Si l’énoncé du journaliste ne renvoie pas à une réalité – mise à mal par les dizaines de milliers de manifestants en Turquie – il souligne en revanche une volonté partagée par beaucoup : voir la Turquie comme un partenaire, voire comme un futur membre de l’Union européenne, prenant part activement à son système de défense.
« La Turquie, un partenaire particulier » : ce n’est pas le titre oublié d’une chanson new wave des années 1980, mais une remise en question des modes de relation actuels avec la Turquie. Il s’agit d’établir de nouveaux rapports, en rupture avec les logiques dominantes qui structurent nos interactions avec Ankara, au profit de modalités d’échange – voire de coopération – renouvelées.
Prenons pour exemple les accords problématiques conclus entre l’Union européenne et la Turquie lors de la « crise migratoire » de 2015. Ils illustrent parfaitement ce qu’un partenariat mal conçu peut produire de solutions odieuses. Un mur est érigé entre la Turquie et la Syrie, et l’UE fournit, entre autres, 83 millions d’euros pour du matériel de surveillance et des véhicules blindés destinés à patrouiller la frontière.
Au début de la crise syrienne, la Turquie avait investi un capital symbolique important dans l’accueil des réfugiés. Mais dès 2016, ces derniers deviennent l’objet d’un marchandage éhonté entre Ankara et une Europe divisée sur leur sort. En Turquie, ils deviennent rapidement indésirables : une partie de la population en fait des boucs émissaires. Le temps de la solidarité est révolu. Si les Syriens pouvaient théoriquement demander un permis de travail, le travail au noir restait – et reste – leur seul recours. Ils se retrouvent en confrontation directe avec les travailleurs turcs, et sont perçus, dans l’économie formelle comme dans l’informelle, comme des concurrents déloyaux.
Six mille entreprises légales ont été créées par des Syriens en Turquie, mais on avance le chiffre de 20 000 entreprises informelles. Dans une Turquie en récession, avec un pouvoir AKP qui évolue vers un autoritarisme assumé, et un Erdogan soucieux de se présenter comme le reis – seul repère entre l’État et le peuple –, les réfugiés paient le prix de l’évolution politique. Certaines ONG avaient déjà signalé, dès 2019, le renvoi forcé de milliers de réfugiés vers la Syrie. Le manque de transparence sur les financements destinés aux infrastructures pour réfugiés, tout comme le soutien socio-économique très limité, achève de dresser un tableau préoccupant.

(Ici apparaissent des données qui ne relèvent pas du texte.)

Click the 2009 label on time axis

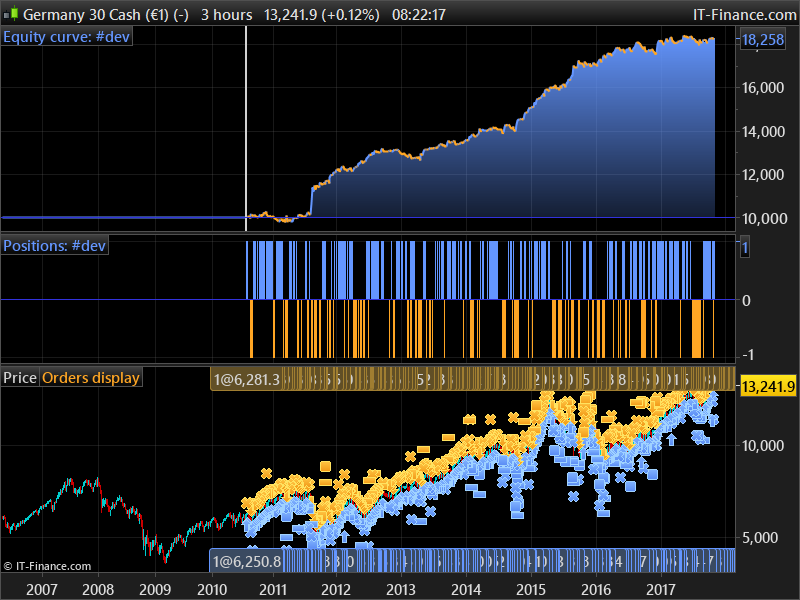(154, 589)
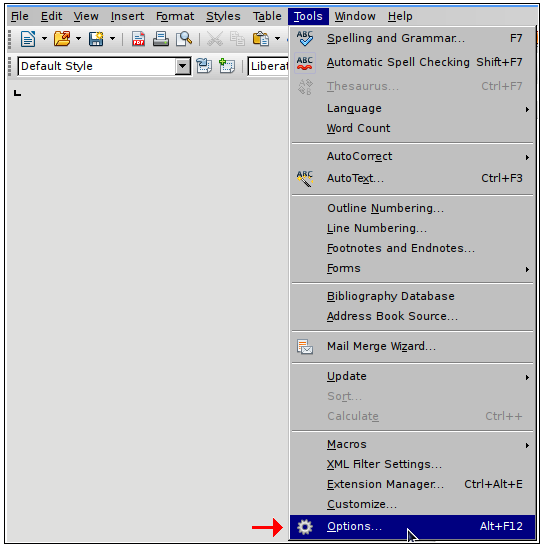
Task: Click the New Document icon
Action: 28,39
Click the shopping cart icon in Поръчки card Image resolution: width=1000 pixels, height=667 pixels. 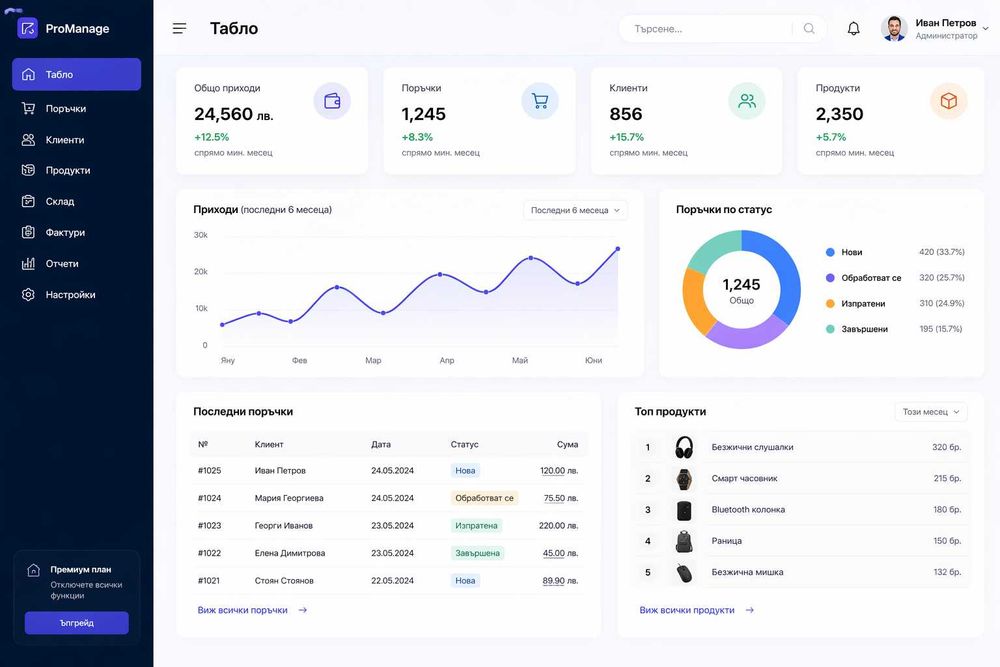pos(540,101)
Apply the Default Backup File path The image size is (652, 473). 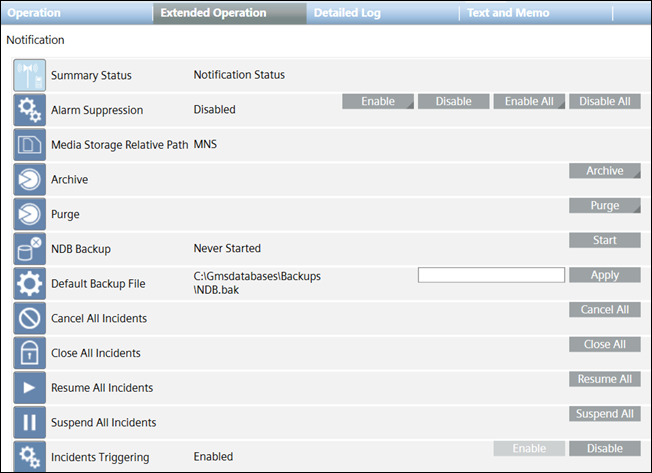(x=604, y=275)
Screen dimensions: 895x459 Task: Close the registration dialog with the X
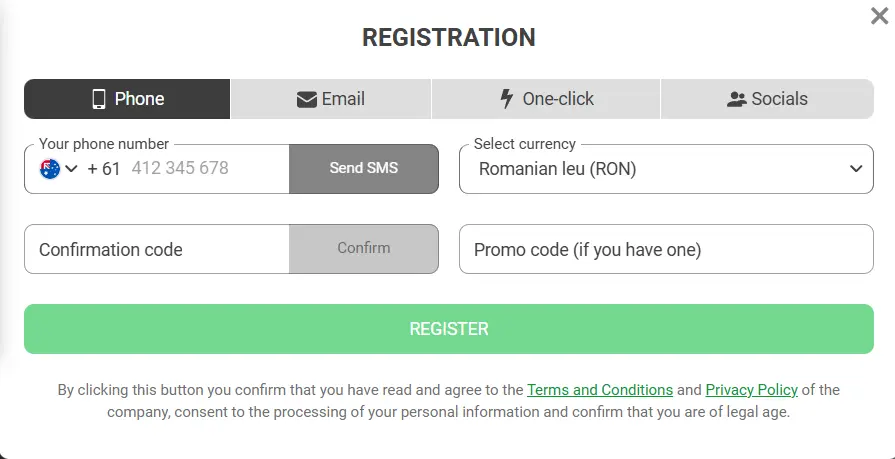pos(880,15)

Les accords signés les 17 et 18 mars entre la Turquie et l’UE permettront-ils d’aller au-delà d’un simple projet de nouveau mur entre la Grèce et la Turquie ?

Turquie démocratique ?
L’arrestation du maire d’Istanbul a été qualifiée par l’opposition de « coup d’État civil ». Elle a déclenché une vague de protestations sans précédent depuis plus de dix ans : des centaines de milliers de manifestants sont descendus dans les rues pour exprimer leur crainte de voir la Turquie glisser vers une dictature classique, un régime ilibéral ne prenant même plus la peine de préserver les apparences démocratiques, notamment la présence d’une opposition active capable de remporter des élections.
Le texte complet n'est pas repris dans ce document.